Обе женщины исчезли за кулисами. А спустя несколько минут на сцену вышли все конкурсантки. Они были неузнаваемы: современные платья, прически, макияж. Жюри и зрительницы взорвались рукоплесканиями. Одна только Каткова в коротенькой юбке, несусветно напомаженная, выглядела вульгарно.
– Ты чего такая? – презрительно оглядев ее, спросила Мосина.
– А ты считаешь, что в таком виде я не могу никому понравиться? – отвечала Каткова. – Плохо же ты, подруга, знаешь мужчин. Женщина должна быть настолько умна, чтобы нравиться глупым мужчинам, и настолько вульгарна, чтобы нравиться умным.
Мосина сказала:
– Все равно я тебя не понимаю. У нас тут, по-моему, соревнование в эрудиции, находчивости и юморе.
Каткова снисходительно на нее посмотрела:
– Женщины знают меньше, но зато понимают больше. И потом… так ли нужна нам эта победа? Чего обычно желает женщина? Чаще всего, только того, чего она никогда не получит.
Мосина оглядела Каткову сверху вниз:
– Н-да, с такими ногами ты далеко пойдешь.
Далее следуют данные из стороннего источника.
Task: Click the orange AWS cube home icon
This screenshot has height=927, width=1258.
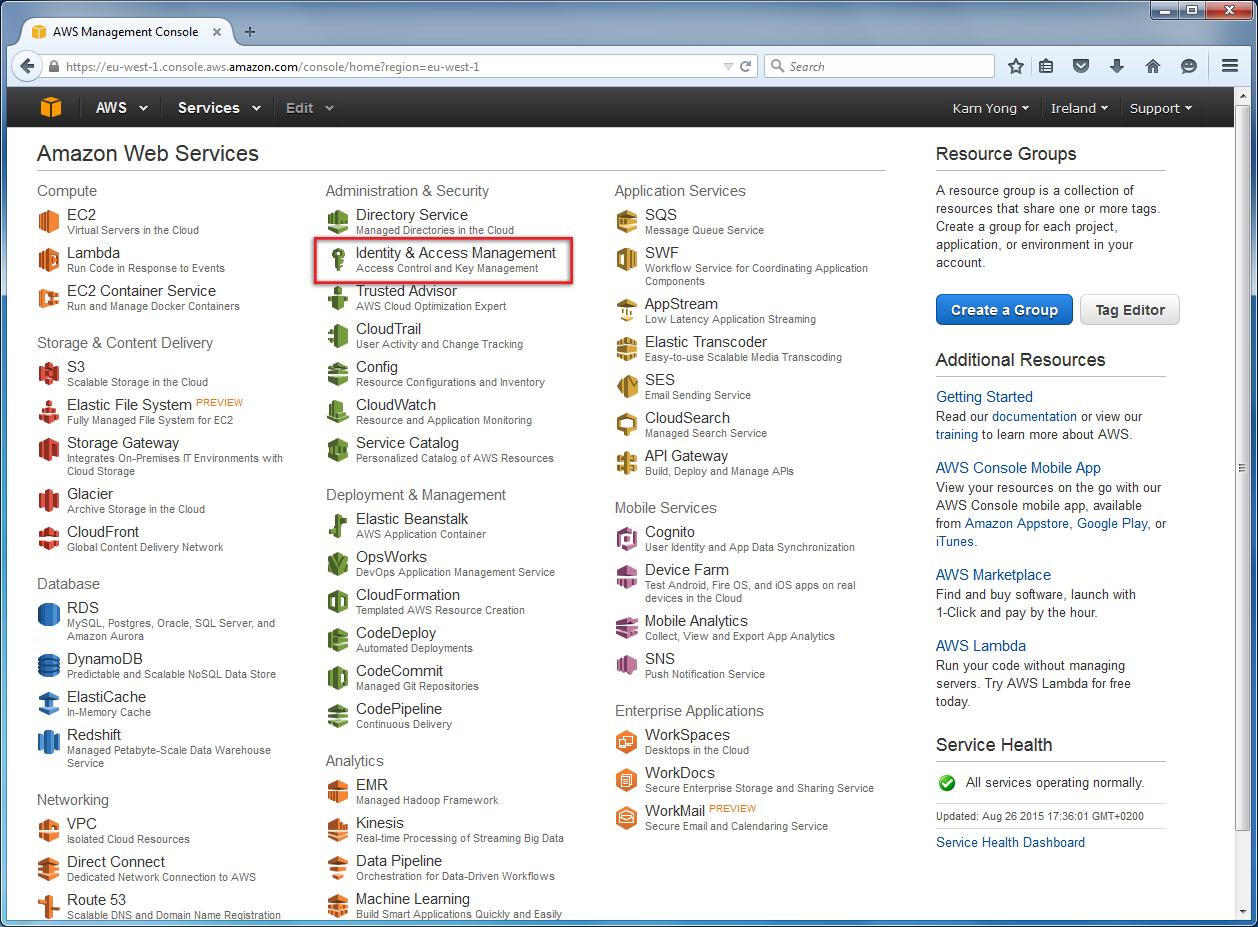Action: (x=51, y=108)
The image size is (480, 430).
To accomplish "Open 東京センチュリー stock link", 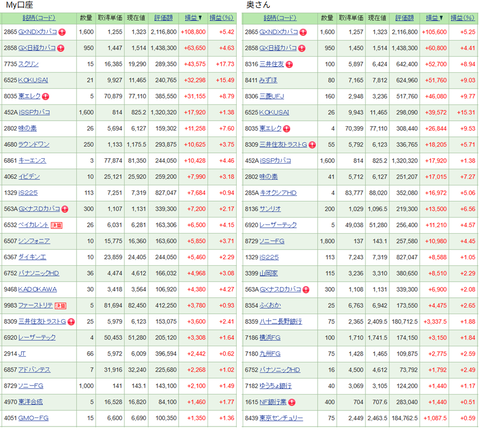I will coord(281,418).
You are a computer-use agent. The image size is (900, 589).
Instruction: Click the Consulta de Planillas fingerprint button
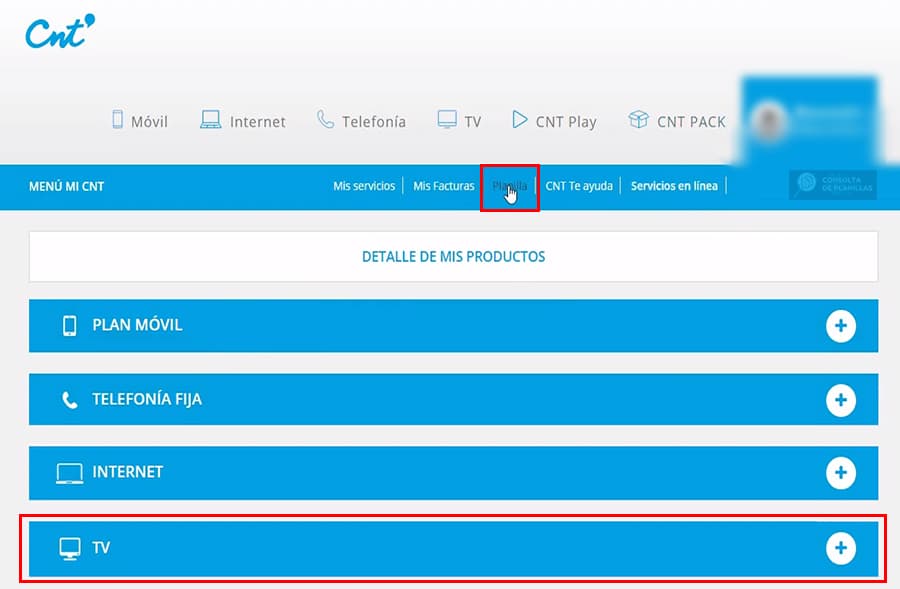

И все получишь, не расстраивайся.
Жюри было, похоже, того же мнения, присудив победу в первом туре Ларисе Катковой.
Следующим разделом конкурса было соревнование с декламации. Мосина читала первой:
Мне уже не страшно в страшном мире,
Оттого – себя не узнаю!
Как мишень игрушечная в тире.
Весело сыграю смерть свою.
Члены жюри переглянулись. Что-то озадачило их в этом четверостишии. Кавээнщик спросил:
– А можно что-нибудь другое? Неужели о любви нет ничего повеселей?
Мосина отказалась читать другое стихотворение. Зато Каткова внесла оживление:
Мы любим по земным законам,
И соблазняешь ты меня
Не яблоком одним, зеленым,
А сразу спелыми, двумя.
Кавээнщик озадаченно поморгал, потряс головой.
– Что с вами? – участливо спросила его Каткова. – Вам нехорошо?
Тот замахал руками:
– Нет-нет, я в порядке. Просто я не привык к такой откровенности.
– Да будет вам! – сказала Каткова. – Про какую откровенность вы толкуете? Ну, давайте я вам Цветаеву прочту.
Грудь женская! Души застывший вздох –
Суть женская! Волна всегда врасплох.
Застигнутая – и всегда врасплох
Вас застигающая – видит Бог!
– Потрясающе! – воскликнул кавээнщик. – Какая внутренняя свобода! А вы показывали, как вас тут закрепощают. Где еще такое может быть? В какой тюрьме мира?
Он был не так прост, этот кавээнщик. Лукавил из страха, что менты в любую минуту скажут: хватит!